Ahora el tenía la misma precariedad que entonces sus padres, libros viejos en lugar de periódicos al lado de su cama, una alfombra gastada que algún día cambiaría, cortinas heredadas del matrimonio que no funcionó, comida de varios días olvidada en el congelador. Y los discos, todos aquellos discos de los que se volvió comprador fanático cuando le dijeron que era mejor oírlos así  en un tornamesa que desde el computador o un stéréo. Toda aquella música que su ex mujer no sabía para que coleccionaba, si la casa era chica, si no tenemos ni para comer, si no te pagan bien por lo que escribes. Es momento que dejes esos sueños, que aterrices Ramírez. Ella se fue, esa pequeña casa no era para criar a nadie, el tampoco sabía como hacer que esa alianza funcione ¿cómo lo habían logrado sus padres? Tenían mas hijos, menos comida, menos comodidades y se habían quedado juntos. Los periódicos viejos y el mate de hierbas humeante en la misma habitación, eso era lo que significaba para el que la familia funcionara. Ir a su recámara  y que los viejos durmieran juntos allí, tosiendo el o con el pastillero para los mil dolores ella. 


Esa infancia que duró cincuenta años a lo mejor no había sido tan mala, su pequeña le reclamaba ahora el mal olor de su departamento feo pero algún día lo extrañaría, extrañará tropezar con la alfombra o sentarse a ver los discos y preguntarle cómo se cambia de canción en esa cosa. Seguramente ella vería cosas que el no puede ver y olería con ese fino olfato los rastros de la semana en su ropa de asalariado. Haz estado en una pizzeria. Haz estado en un lugar con humo. Así jugaban a las adivinanzas. Ella jamás le sentiría olor a tabaco, a cigarros que nunca lo tentaron ni cuando tuvo edad de hacerlo y los encendía a escondidas solo para recordar un poco a su padre, antes de la tos, de que se hiciera pequeño y frágil en esa cama a la que no lo dejaban entrar a verlo. Quedaba solo brindar por eso, por el retazo de vida que había superado, por todos los caminos que pudo andar sin tirarse de un puente,   probablemente el viviría mas primaveras que el viejo. Quien sabe.

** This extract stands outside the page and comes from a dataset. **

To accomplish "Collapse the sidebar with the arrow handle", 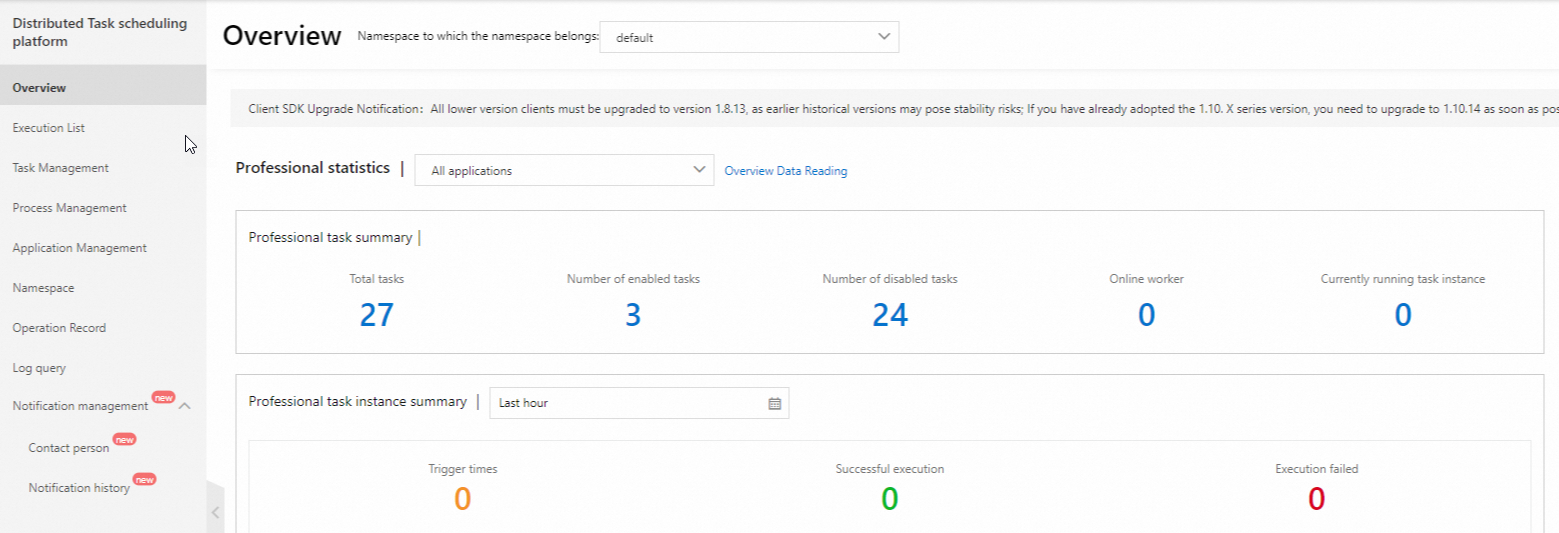I will (215, 512).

Se pregunta si también la infancia de su niña como para el,  durará cincuenta años, si recordará cada episodio de los viajes en auto entre su casa fea y la casa de su madre, si recordará las discusiones entre ellos, los desencuentros, las llamadas telefónicas. Las veces que no llegó con el regalo perfecto. O si solo recordará esto, el olor feo cuando se abre la puerta, el olor de la ropa de cama guardada, el olor de su padre envejeciendo, célula a célula, órgano a órgano, avinagrándose en sueños de los que no despierta, mientras escucha discos viejos desde un tornamesa de segunda mano.  Madura Ramírez, esos cuentos no te los compra nadie. Y Ramirez se para del sofá y escribe, vuelve a escribir, porque esta primavera no es la suya. No vendrá nadie aun a llevárselo al barrio de los que jamás regresan. Esta primavera es eterna y el escribe sobre esa infancia, sobre su viejo y sueña.